Rosie Phelps-Goggin, 40, and her husband Brad, 45, were told she would need IVF after doctors discovered a problem with her uterus. Therefore, the couple’s childbearing is very difficult and requires medical intervention, not natural if they want to have children. But Genevieve, Constance, and Evangeline have come from an egg at 200 million odds.
Mother-of-four Rosie, of Pylle, Somerset, said: ‘Midwives always say that every pregnancy is different. Due to the number of fetuses carried in the body, the health status will change accordingly. And there will be effects on the mother and child. But in pregnancy there was something very different from pregnancy, I was so exhausted that by mid-afternoon every day I had to lie down to rest. I am always in a state of fatigue, and worrying about my health will affect my children much. When I was 5 months pregnant for the first time, I felt my bump start to appear within a few weeks.
“It’s worrying, I started to feel pain and discomfort in my right side and was taken for an early ultrasound at 9 weeks. Because of the fatigue and the pain was getting thicker, so my husband and I couldn’t help but panic. When I went to the hospital for a checkup I told the doctor about my condition, the sonographer kept the monitor tilted out of view and she groaned nervously as she leaned against the monitor to take a closer look.
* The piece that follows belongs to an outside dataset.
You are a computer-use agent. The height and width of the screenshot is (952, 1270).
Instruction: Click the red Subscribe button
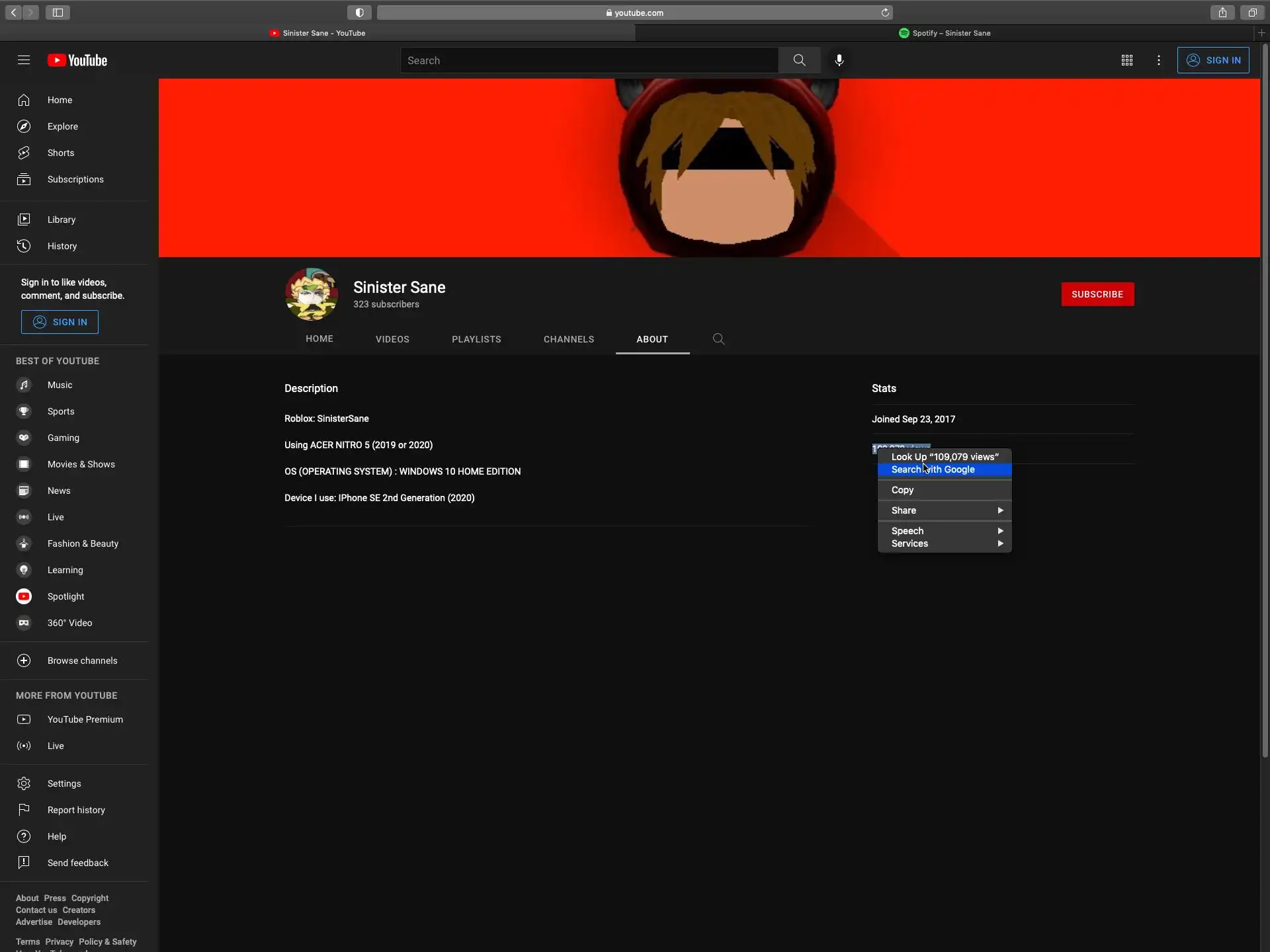click(x=1097, y=294)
I didn’t take care of myself at that time, I just took care of my little angels because they were still so young.
“I certainly didn’t anticipate the sonographer to come back and say that ‘not one baby, but three kids!’ I certainly didn’t think that something extremely terrible was wrong,” the patient said.
It’s been a roller coaster journey thus far, said Rosie.
Connie, the youngest of my triplets, passed away at home and was revived by a NICU nurse who just so happened to be in the neighborhood.
Ava underwent a successful facial restoration procedure last month after receiving a diagnosis of the uncommon disease known as Goldenhar Syndrome.
In spite of these early difficulties, girls are developing into happy, healthy infants.